- _Activity_:
From the entries that follow, list every line in which the string "value" appears.

───── Task data

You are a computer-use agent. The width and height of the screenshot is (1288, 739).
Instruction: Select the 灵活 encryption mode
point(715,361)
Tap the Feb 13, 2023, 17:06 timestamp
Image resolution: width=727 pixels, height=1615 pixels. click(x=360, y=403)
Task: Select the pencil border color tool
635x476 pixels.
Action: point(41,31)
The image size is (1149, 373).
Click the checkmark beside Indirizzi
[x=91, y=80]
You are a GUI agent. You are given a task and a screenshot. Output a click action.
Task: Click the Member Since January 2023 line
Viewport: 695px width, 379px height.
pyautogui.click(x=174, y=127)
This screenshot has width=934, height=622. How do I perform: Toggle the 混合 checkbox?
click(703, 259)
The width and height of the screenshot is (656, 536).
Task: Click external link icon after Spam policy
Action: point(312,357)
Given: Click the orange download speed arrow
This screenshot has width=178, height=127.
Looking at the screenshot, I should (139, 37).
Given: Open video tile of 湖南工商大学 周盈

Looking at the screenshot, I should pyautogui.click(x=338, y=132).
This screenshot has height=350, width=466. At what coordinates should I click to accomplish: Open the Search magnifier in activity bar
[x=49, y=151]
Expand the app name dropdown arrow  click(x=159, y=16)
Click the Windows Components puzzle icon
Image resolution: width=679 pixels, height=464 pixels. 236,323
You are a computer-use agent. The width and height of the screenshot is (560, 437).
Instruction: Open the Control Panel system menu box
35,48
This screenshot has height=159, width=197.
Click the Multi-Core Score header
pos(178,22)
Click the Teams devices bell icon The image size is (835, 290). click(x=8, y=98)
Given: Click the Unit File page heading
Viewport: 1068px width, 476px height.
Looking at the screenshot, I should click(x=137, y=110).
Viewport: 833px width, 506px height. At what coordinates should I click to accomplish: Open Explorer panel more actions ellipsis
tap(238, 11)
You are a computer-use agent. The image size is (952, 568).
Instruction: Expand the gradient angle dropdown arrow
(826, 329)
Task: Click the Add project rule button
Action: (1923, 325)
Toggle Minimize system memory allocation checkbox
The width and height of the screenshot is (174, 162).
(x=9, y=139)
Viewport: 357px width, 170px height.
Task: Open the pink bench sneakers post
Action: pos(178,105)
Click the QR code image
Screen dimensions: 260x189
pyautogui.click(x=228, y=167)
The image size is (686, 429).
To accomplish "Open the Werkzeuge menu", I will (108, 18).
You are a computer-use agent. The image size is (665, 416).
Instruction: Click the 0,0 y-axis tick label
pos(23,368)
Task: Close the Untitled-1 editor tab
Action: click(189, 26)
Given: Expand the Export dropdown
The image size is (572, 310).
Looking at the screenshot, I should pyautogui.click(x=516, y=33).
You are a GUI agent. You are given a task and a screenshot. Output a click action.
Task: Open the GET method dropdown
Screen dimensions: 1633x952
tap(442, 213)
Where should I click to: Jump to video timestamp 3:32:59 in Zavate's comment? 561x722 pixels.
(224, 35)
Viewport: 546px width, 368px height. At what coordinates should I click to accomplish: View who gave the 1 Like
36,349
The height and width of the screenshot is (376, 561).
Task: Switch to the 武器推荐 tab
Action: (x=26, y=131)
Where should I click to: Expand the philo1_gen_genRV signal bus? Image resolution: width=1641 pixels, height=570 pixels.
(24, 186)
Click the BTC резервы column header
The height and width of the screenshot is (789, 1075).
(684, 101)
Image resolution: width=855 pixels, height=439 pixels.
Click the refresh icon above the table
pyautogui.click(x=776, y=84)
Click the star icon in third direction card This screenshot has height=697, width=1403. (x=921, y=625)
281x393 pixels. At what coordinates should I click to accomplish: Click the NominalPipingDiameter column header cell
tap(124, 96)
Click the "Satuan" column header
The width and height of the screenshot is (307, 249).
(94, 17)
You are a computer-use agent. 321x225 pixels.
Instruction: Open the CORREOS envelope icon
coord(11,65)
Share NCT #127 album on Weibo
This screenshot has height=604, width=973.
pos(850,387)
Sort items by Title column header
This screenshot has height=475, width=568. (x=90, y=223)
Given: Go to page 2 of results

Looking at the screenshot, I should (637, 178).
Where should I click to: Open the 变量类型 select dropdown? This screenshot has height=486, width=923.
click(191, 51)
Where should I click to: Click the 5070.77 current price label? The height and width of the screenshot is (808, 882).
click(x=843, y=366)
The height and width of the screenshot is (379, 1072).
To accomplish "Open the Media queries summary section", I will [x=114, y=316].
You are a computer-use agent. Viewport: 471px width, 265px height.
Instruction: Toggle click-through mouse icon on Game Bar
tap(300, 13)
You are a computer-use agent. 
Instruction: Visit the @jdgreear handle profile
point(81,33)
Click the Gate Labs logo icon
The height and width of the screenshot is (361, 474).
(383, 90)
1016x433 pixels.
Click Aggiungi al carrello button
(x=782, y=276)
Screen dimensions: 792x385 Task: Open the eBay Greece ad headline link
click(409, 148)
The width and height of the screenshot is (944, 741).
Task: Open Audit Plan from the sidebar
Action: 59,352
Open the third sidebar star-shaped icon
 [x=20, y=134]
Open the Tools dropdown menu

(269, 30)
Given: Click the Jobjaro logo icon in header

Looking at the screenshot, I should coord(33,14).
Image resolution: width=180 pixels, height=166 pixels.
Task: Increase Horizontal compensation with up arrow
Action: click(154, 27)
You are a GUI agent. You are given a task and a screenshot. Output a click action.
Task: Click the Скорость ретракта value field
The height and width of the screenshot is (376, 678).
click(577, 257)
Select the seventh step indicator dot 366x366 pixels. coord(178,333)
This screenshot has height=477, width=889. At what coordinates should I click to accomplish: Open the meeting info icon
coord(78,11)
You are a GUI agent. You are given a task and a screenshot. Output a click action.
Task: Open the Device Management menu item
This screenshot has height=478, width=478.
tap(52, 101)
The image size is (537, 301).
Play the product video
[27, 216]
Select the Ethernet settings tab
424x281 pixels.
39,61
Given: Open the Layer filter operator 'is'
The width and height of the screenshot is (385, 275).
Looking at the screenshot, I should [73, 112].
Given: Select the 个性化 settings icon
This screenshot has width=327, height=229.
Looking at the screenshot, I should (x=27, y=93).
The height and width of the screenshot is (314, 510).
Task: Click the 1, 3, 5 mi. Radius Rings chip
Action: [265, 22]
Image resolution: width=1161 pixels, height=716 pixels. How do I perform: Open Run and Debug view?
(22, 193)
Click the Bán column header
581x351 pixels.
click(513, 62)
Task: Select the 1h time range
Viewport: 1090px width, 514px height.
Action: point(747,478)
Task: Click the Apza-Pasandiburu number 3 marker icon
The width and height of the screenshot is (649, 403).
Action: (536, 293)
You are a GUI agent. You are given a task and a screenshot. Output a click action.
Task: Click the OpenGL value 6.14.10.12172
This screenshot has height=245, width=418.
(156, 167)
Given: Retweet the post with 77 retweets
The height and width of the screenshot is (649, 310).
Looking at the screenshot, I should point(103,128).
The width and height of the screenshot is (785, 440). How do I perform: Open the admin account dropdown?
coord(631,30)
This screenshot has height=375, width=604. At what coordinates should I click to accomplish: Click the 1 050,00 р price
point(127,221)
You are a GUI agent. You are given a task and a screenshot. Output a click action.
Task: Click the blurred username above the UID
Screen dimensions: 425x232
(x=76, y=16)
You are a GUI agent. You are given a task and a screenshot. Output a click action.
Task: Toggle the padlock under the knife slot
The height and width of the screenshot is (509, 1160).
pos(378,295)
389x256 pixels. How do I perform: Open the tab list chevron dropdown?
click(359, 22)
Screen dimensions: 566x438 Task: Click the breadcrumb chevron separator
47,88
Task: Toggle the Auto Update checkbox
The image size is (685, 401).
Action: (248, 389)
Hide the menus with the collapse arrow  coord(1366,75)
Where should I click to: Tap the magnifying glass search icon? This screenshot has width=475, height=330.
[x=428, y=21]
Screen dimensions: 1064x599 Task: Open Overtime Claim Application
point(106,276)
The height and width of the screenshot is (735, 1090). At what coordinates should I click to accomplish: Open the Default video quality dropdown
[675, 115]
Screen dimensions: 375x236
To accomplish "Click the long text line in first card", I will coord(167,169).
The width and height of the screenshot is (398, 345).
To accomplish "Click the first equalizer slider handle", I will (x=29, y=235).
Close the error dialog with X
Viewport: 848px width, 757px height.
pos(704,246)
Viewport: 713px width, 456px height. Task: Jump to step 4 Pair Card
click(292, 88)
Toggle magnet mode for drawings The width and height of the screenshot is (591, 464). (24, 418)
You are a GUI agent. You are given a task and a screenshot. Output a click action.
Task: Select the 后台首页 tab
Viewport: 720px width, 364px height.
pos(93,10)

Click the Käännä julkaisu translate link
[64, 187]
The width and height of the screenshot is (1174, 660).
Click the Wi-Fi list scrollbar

──────────

- _Response to the task_:
Task: Click the Скорость ретракта value field
Task: Click the OpenGL value 6.14.10.12172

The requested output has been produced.